Pakistani passenger train

The Pak Business Express, often abbreviated as Business Express, is a daily express train service between in Pakistan between the cities of Karachi and Lahore, which is one of the busiest routes in the country. It was inaugurated by the then Prime Minister Yusuf Raza Gilani on 4 January 2012.

The total traveling time of the route was 19 hours 30 minutes, on a total traveling distance of 1214 km.

==History==
The Pak Business Express was the brainchild of the Lahore Chamber of Commerce & Industry. Initially, Pakistan Railways started it with the collaboration of a private company Four Brothers Private Limited. It was the first public–private partnership model in railways services in Pakistan.

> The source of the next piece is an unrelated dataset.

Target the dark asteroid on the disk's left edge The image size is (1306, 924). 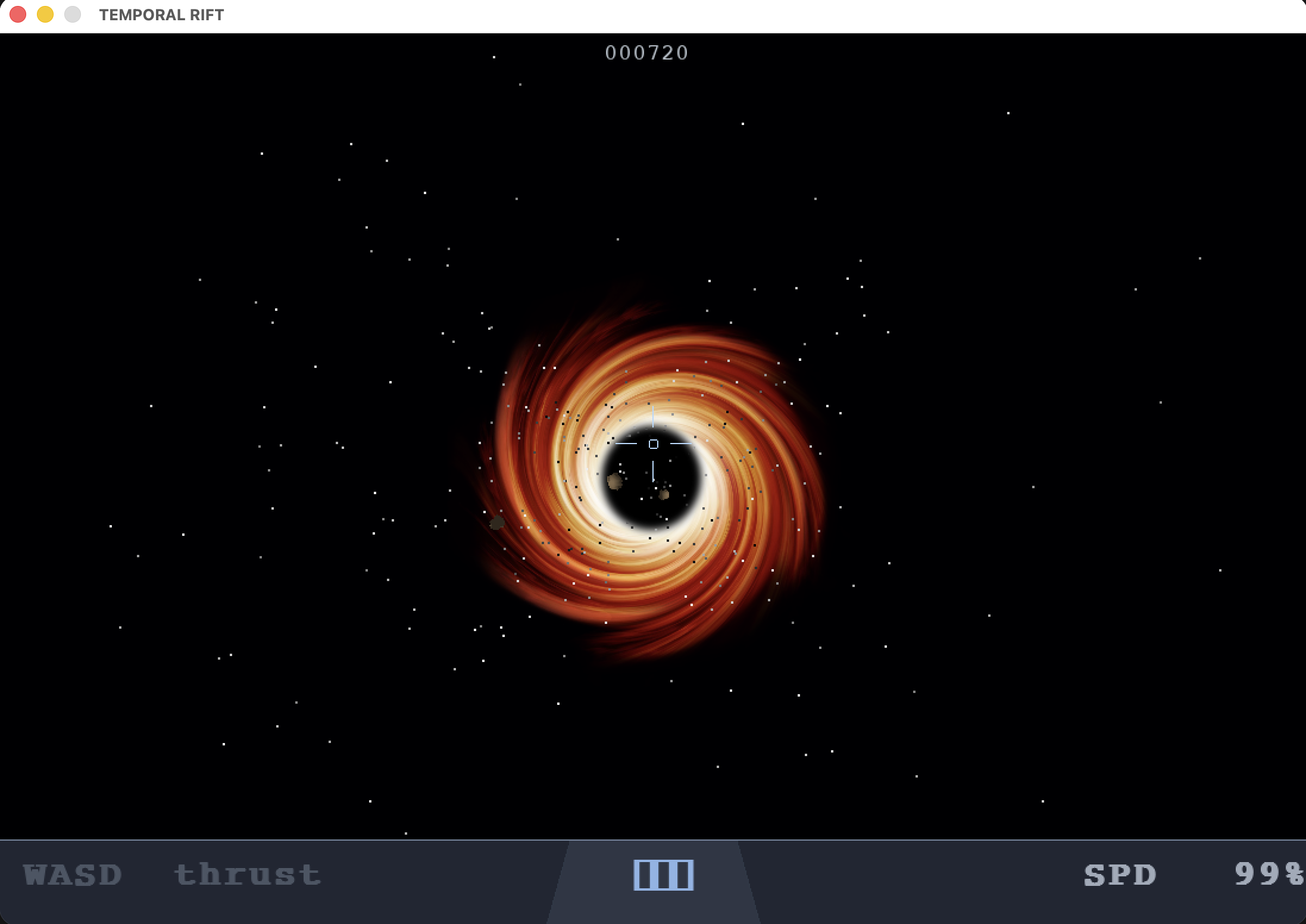tap(497, 523)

The service was launched when Pakistan Railways was facing financial issues owing to a host of challenges. These included the deterioration of infrastructure, the inability to purchase fuel from Pakistan State Oil due to exhausting its credit limit, liquidity constraints that led to delays in payment of its employees' salaries and pensions, and the destruction of railway facilities by angry mobs in 2007.

According to the contract between the two parties, the Four Brothers Group had to pay Rs. 3.1 million to Pakistan Railways for each trip between Lahore and Karachi. The private company provided modern facilities like LCD TVs, Wi-Fi, Internet, water dispensers, and lavish food on trains for the first time in Pakistan.

Having originally been a luxury rail service, the Pak Business Express experienced low ridership numbers during its initial weeks. Of the 486 seats available, only about 150 used to be occupied, which barely covered the operational costs. This was attributed to the availability of cheaper and more frequent alternate modes of transport between the two cities. This lack of demand forced Four Brothers to introduce an economy class within a few weeks of its launch with a lower fare.

However, due to a financial dispute on 29 October 2015, Pakistan Railways ended its joint venture with Four Brothers Private Limited and took control of Business Express. Now, this train is running under the management of Pakistan Railways.

==Route==
- Karachi Cantonment – Lahore Junction via Karachi–Peshawar Line

==Station stops==
- Karachi Cantonment
- Hyderabad Junction
- Nawabshah Junction
- Rohri Junction
- Rahim Yar Khan
- Bahawalpur
- Khanewal Junction
- Sahiwal
- Raiwind Junction
- Kot Lakhpat
- Lahore Junction

==Equipment==
The train has AC Business, AC Standard, and Economy class coaches.